You seem to be getting caught up on the word "broad" here. Don't do that. The key difference is that a modern hunting arrow is sharp across its width, whereas a sharks tooth has a big fat dull part right behind the sharp part. That's counterproductive. An arrow point which lacks this big fat blunt part would be far more effective than one which has it. (Though, one could probably work a sharks tooth via abrasion to remove this)

>What you want, as a primorial hunter with a bow and arrow, is that the arrow sticks in.
Well, I'll take that if I can get it. But what I really want is that the animal bleeds out as quickly as possible so I have a better chance of finding it before it runs off and dies beyond my reach.

>Serrated edges...because they are perceived as barbaric.
They were never used, anytime in history, because they don't do anything. Serrations only benefit a sawing motion, which arrows don't have. Even when metal arrowheads which could be serrated without weakening them we still didn't do it.

>>...carry atleast one significant barb to ensure the projectile remains lodged.

Sure. But what do barbs on a harpoon have to do with an arrowhead? They have totally separate functions. A harpoon is supposed to stay stuck in place. It's a BAD thing if the serrations were to cut because it would mean the harpoon would fall out. A harpoon is designed to cause minimal tissue damage because damaged tissue won't hold the harpoon in place and then the prey escapes. It is a tool for restraint, not killing. An arrow is meant to kill by striking vital organs and releasing blood, which is a totally different objective.

>You want the arrow to remain in the animal you show

No, I want the animal to bleed out as much as possible. Bleeding = faster kill, better trail for tracking.
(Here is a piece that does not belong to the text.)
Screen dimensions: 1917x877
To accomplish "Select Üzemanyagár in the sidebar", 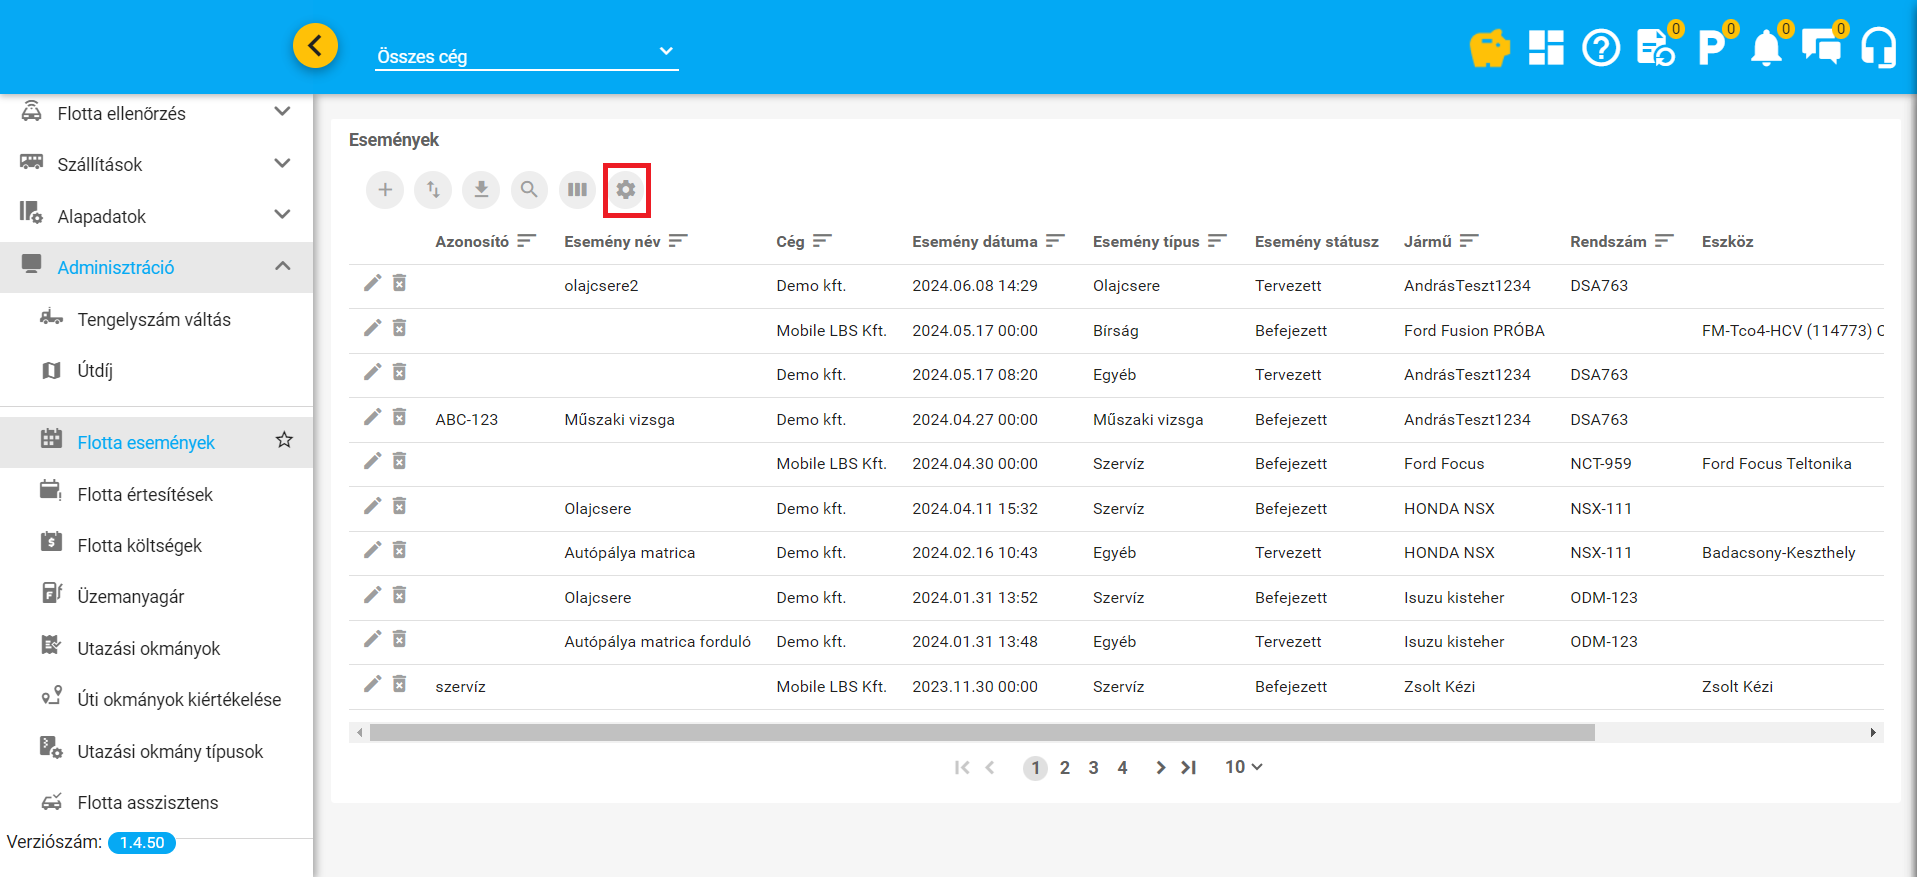I will coord(131,596).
Have you ever been bowhunting? I hate to assume, but methinks the answer is no.
>>
>>8022787
>afriad of parasites in food

How does that even happen? Do you avoid electronic devices because they might shock you? Do you avoid motor vehicles because of crashes? Those things are far more likely to be a concern than parasites but I bet you do those things every day.
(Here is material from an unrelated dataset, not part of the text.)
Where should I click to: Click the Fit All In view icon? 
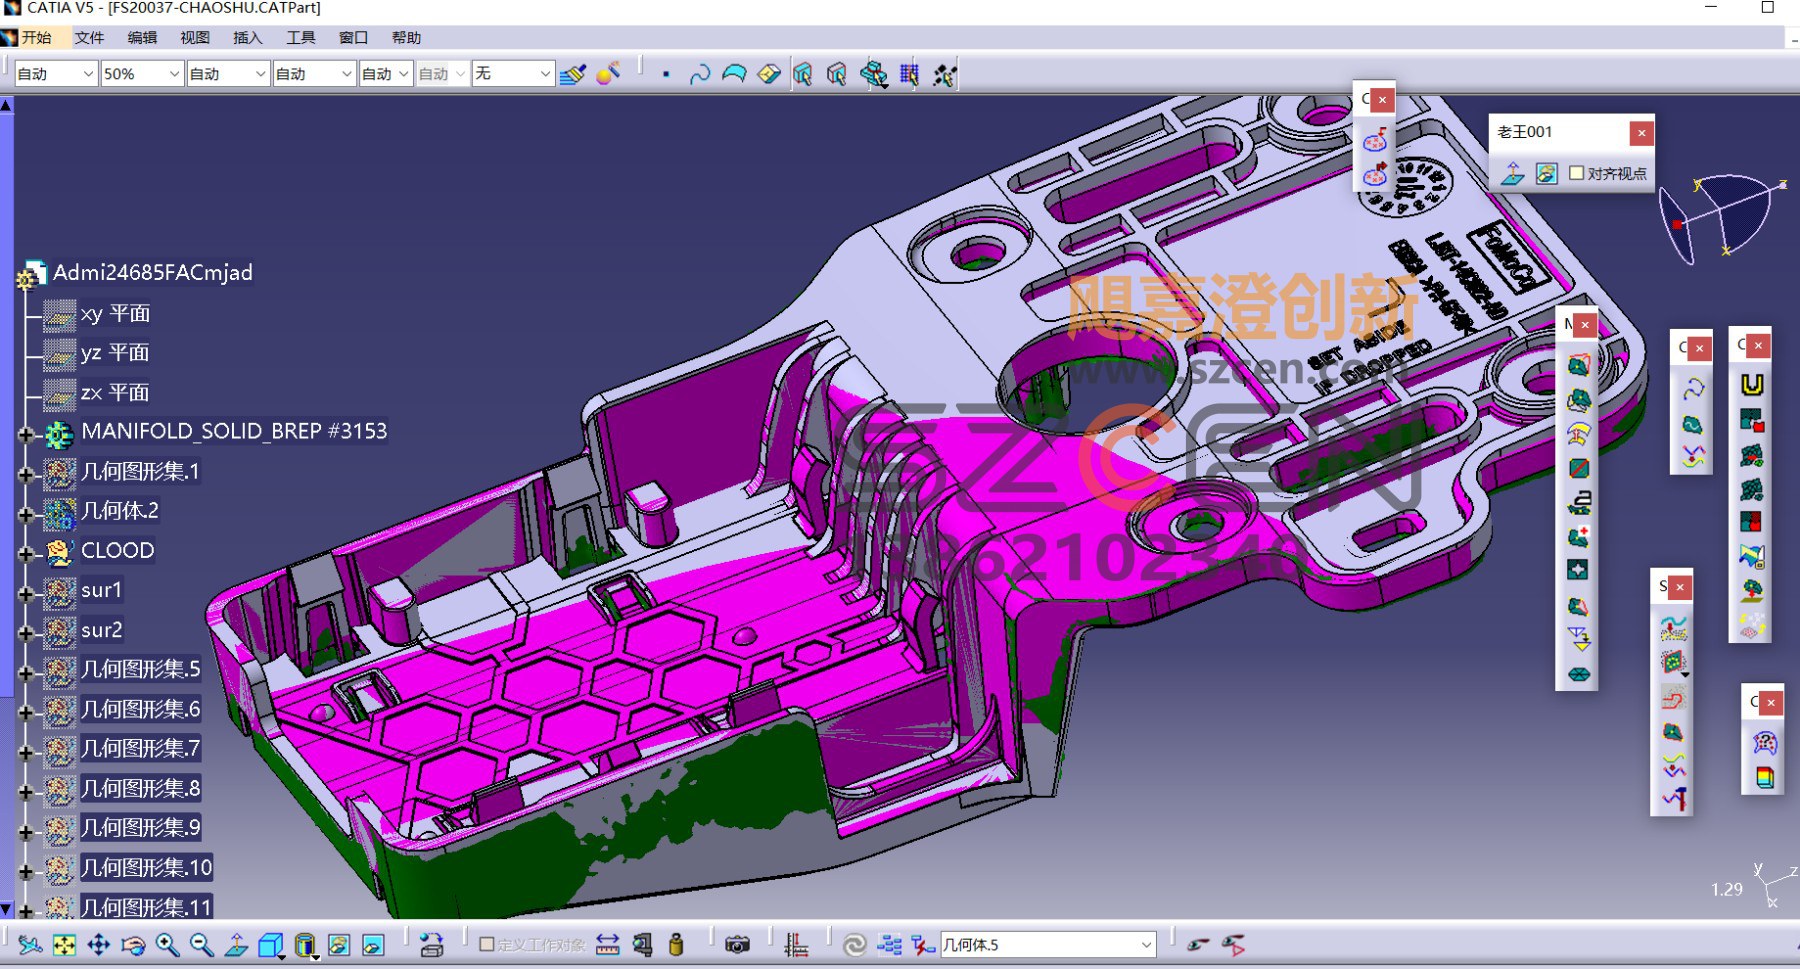[x=65, y=944]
>But if you were to say, clone some beef, wouldn't it be sterile?

No, why would it be? Cloning invovles biological growth. The meat grows just like it does inside an animal, and is equally hospitiable to contamination. In fact, in some ways cloning might be even worse because in a large "factory", a single bit of contamination could affect a massive amount of food, whereas a single infected animal is easily separate from others.
>>
>>8022175
>The invention gene
>gene

He thinks there's a single gene on a single chromosome that determines whether they'll invent something or not
>>
>>8022036
>pensioners making sharp toothbrushes
>>
>>8021763
That smartest primates are omnivores, which i'm surprised people weren't baited by.
>>
>>8021628
Cooked food takes less calories to eat and digest, and cooking food kills any parasites or bacteria in it.

Cooking is technology. It was invented. You may as well ask how the car evolved out of the horse.
>>
>>8021628
we have never eaten things raw unless they weren't smart enough to know to cook and they get sick and die. Carnivores can eat meat fine without problems but humans are not the same. Our intestines are designed like plant eaters -very long digestive intestines to absorb all nutrients from plants. By contrast Carnivores have very short intestines and large claws and large teeth as well. The human body prefers a plant based diet. Dietary cholesterol and saturated fats are only found in animal products (saturated fats are in concentrated oils though, this being the only exception) Both of these do no harm to carnivores but when fed to humans it is toxic and is the leading cause of death in the human species.